Winter, memutuskan untuk beranjak dari atas brankar menuju sebuah jendela yang terdapat di sana. Bagaimana Winter dapat mengetahui letak jendela tersebut? Tentu saja itu karena sebelumnya Willy sudah menunjukkan beberapa letak pada Winter.
“Sangat deras, biasanya ketika hujat seperti ini, aku sedang berada di arena balap liar bersama dengan yang lainnya. Namun sekarang… aku hanya bisa diam di dekat jendela, mendengar tanpa melihat butiran air yang turun dengan derasnya. Ah, sungguh malang nasibmu ini Winter. Setelah ini, hidupmu tidak akan kembali normal seperti biasanya,” ujar Winter dengan kekehan remehnya.
Pada saat hujan turun dengan derasnya seperti kala ini, biasanya Winter memang sedang tidak berada dimana-mana selain di arena balap liar. Ya, ia dan teman-temannya memang selalu memilih waktu malam dan hujan untuk melangsungkan balapan liar tersebut. Karena bagi mereka, saat hujan merupakan sebuah sensasi balap yang sangat menantang adrenalin. Bagaimana tidak? Malam hari, dimana hujan turus dengan lebat, jalanan yang curam dan licin, sungguh benar-benar tak dapat diremehkan.

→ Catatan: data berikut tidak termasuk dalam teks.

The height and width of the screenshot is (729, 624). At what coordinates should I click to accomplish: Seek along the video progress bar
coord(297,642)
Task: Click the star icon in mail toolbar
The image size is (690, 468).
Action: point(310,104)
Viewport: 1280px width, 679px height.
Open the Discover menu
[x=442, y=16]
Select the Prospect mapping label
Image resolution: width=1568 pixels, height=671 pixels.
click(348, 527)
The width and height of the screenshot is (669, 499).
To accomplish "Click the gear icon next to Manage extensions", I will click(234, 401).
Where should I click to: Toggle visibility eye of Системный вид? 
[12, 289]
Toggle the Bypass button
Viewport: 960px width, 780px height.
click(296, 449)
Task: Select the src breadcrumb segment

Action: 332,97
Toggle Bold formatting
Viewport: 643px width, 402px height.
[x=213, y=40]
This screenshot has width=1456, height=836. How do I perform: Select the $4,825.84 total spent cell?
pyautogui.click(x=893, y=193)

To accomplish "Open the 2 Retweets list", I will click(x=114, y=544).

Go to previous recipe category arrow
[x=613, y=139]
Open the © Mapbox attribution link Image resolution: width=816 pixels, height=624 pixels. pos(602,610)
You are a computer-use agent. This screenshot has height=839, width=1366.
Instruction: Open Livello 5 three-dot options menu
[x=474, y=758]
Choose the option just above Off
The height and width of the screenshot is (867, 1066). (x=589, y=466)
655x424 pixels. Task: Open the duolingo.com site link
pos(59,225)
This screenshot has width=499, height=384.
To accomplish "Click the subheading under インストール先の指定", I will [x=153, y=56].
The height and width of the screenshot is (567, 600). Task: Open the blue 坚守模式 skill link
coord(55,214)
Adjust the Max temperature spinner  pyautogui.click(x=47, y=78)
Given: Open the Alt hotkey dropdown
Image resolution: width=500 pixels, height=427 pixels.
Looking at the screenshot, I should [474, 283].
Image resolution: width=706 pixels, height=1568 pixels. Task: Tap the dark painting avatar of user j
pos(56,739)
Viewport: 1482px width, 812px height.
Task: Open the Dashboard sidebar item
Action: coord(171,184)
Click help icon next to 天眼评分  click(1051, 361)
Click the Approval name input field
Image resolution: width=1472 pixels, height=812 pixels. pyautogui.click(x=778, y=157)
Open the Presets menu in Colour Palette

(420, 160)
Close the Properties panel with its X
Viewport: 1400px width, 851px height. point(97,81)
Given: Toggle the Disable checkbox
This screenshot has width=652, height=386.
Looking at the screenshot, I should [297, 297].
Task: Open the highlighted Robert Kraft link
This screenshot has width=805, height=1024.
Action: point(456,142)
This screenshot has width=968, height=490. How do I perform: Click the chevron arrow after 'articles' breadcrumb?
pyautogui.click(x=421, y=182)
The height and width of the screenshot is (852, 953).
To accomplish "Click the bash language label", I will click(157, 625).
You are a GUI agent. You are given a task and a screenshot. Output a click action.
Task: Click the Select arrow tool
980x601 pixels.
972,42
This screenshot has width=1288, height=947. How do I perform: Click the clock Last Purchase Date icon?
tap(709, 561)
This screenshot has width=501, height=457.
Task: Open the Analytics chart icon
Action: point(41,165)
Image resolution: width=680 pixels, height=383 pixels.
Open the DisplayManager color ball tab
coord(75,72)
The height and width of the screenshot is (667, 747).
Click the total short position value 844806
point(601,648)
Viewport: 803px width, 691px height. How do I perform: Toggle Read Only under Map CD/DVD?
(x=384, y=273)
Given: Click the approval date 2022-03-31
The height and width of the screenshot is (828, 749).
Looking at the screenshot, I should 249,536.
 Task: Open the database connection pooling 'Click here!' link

Ah, pernahkah Winter bercerita sebelumnya? Ia, merupakan pria yang mengikut serta dalam kehidupan malam. Bukan yang seperti itu, namun ia sangat menyukai balap liar bersama dengan teman-temannya. Baginya, melangsungkan balap tersebut memberikan kepuasan tersendiri bagi Winter. Dan, tahukan kalian jika Winter memegang rekor pembalap liar nomor satu di antara teman-teman lainnya? Ya, ia memang selalu memenangkan di setiap balapan. Winter sendiri juga sering disebut sebagai ‘The king of racing’. Ya, memang keahlian Winter dalam mengemudikan mobilnya tidak bisa dianggap remeh.
***
Di sisi lain, saat ini Willy tengah berada di dalam perjalanan menuju arah rumah sakit dimana Winter dirawat. Ya, memang pekerjaannya sudah terselesaikan. Akan tetapi, sejujurnya masih ada hal yang harus ia kerjakan juga. Namun, sebelumnya ia sudah berkata pada sang adik bahwa ia hanya akan pergi sebentar. Karena itu, Willy pun memutuskan untuk melanjutkan pekerjaannya yang tertunda besok.
“Halo Winter,” sapa Willy pada orang di seberang sana lewat telpon.
“Apa?” tanya sang adik yang terdengar tak bergairah.
“Kamu ingin kakak bawakan apa? Kakak sedang di jalan menuju arah rumah sakit.”
“Tidak perlu,” jawab Winter yang membuat Willy menghela napas panjang.
“Kakak lupa, kamu kan belum makan malam… ayo cepat katakan saja apa yang kamu inginkan, kakak akan membelinya segera,” ujar Willy pada sang adik.
“Apa saja,” balas Winter.
“Baiklah kalau begitu kakak belikan Onigiri dan Udon bagaimana?” tanya Willy memberi tawaran pada sang adik.
“Onigiri dan Ramen,” jawab Winter yang membuat Willy terkekeh dalam hati. Sungguh, tingkah Winter yang seperti ini membuat Willy ingin tertawa rasanya.
“Ah, baiklah kalau begitu… kakak belikan dulu ya, setelah itu baru nanti kakak balik ke rumah sakit,” ujar Willy dengan senyum yang terpatri di wajahnya.
“Ya,” balas sang adik yang kemudian langsung memutuskan panggilan secara sepihak.
“Ah, dia benar-benar lucu. Sebaiknya aku segera pergi ke restoran tersebut sebelum tutup,” gumam Willy yang langsung melajukan mobilnya menuju restoran yang ingin ia tuju.
***
“Menggunakan ponsel dalam keadaan seperti ini sungguh membuat frustasi,” gumam Winter mengomel setelah menyelesaikan panggilan telpon dengan sang kakak.
“Tidak berguna! Tidak berguna! TIDAK BERGUNAA!!” rapal Winter berkali-kali sembari melempar ponselnya asal yang pada akhirnya jatuh tepat di atas sofa.
Sungguh, emosi Winter benar-benar sedang tak terkontrol beberapa hari ini. Dirinya, begitu mudah marah dan frustasi terhadap suatu hal. Baik kecil maupun besar.